Crushability is how much your car crushes in an accident. Remarkably
enough, crushability is a good thing! As I'm sure you know, your car is
hard, while you are soft. As a car gets hit, it should be an elastic
collision, meaning that the two cars should sort of meld into each other.
What this does is slow the two cars' momentum in relation to each other,
giving your body a chance to slow with the car. If your car bounces off the
other car like a rubber ball, you are going to hit the hard INSIDE of your
car before it can stop. That's where people most often get hurt. If you
don't wear your seatbelt, that's how you get thrown through a windshield and
break your neck. Not a good thing.
You should not have been thrown forward so hard, even in a higher speed
collision. You see, your collision was probably less than a 10 mph
collision. The high speed at which you were traveling made the accident
more dramatic, which is understandable. I've felt the same way in accidents
before. But you have to remember that if you were doing 30 mph when you
were rear-ended, you have to subtract your speed from the speed of the car
that hit you. If the old man was matching your speed at 35 when you broke
to 30, your collision was only a 5 mph one, not a 30 mph one. The real
danger at those speeds is that the other car, especially one that size,
could have knocked you out of control and into something else, like the car
ahead of you or a tree or lamp pole, or worst case, oncoming traffic. I'm
glad you guys were lucky.
If the other couple that hit you was old, they may not have even known they
did it. Their car is so big and crushable that you can barely feel a
low-speed impact even if you are expecting it. They may have hit the brakes
and thought the bump was the brakes kicking in hard. They may have done
this before and some of the damage you saw may have been old damage. Also,
there was probably more damage on their car because when you brake, the back
of your car lifts as the front dives. If the old couple hit the brakes too,
their front probably dove under the back of your car. Thus, their grille
hit your bumper, not their bumper. Look under your bumper for some scraping
from their bumper. That's a tell-tale sign.

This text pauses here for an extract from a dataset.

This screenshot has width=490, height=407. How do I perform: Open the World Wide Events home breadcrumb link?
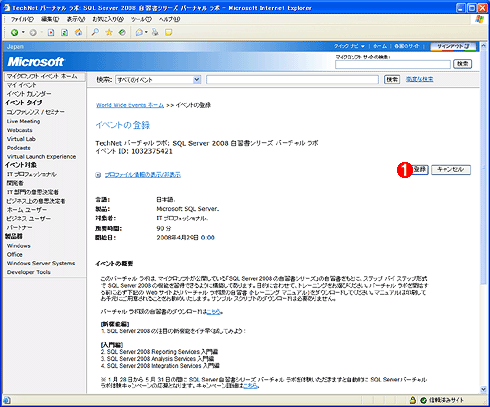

I would definitely have your car thoroughly inspected, also. Don't let the
mechanic just replace the bumper. There can be extensive damage that can't
be seen, though, in this case, I doubt it. Also, your seat belts should be
checked and probably replaced. The bolts that hold seat belts are designed
to take one HUMUNGOUS impact, but ONLY one. Experts say that if you are in
a 1 mph impact in a parking lot, you should still have your seat belts
replaced, or at least the bolts checked extensively. There could be
microscopic cracks in them weakening them. You wouldn't want to have a big
accident later and and have your seat belt give out on you.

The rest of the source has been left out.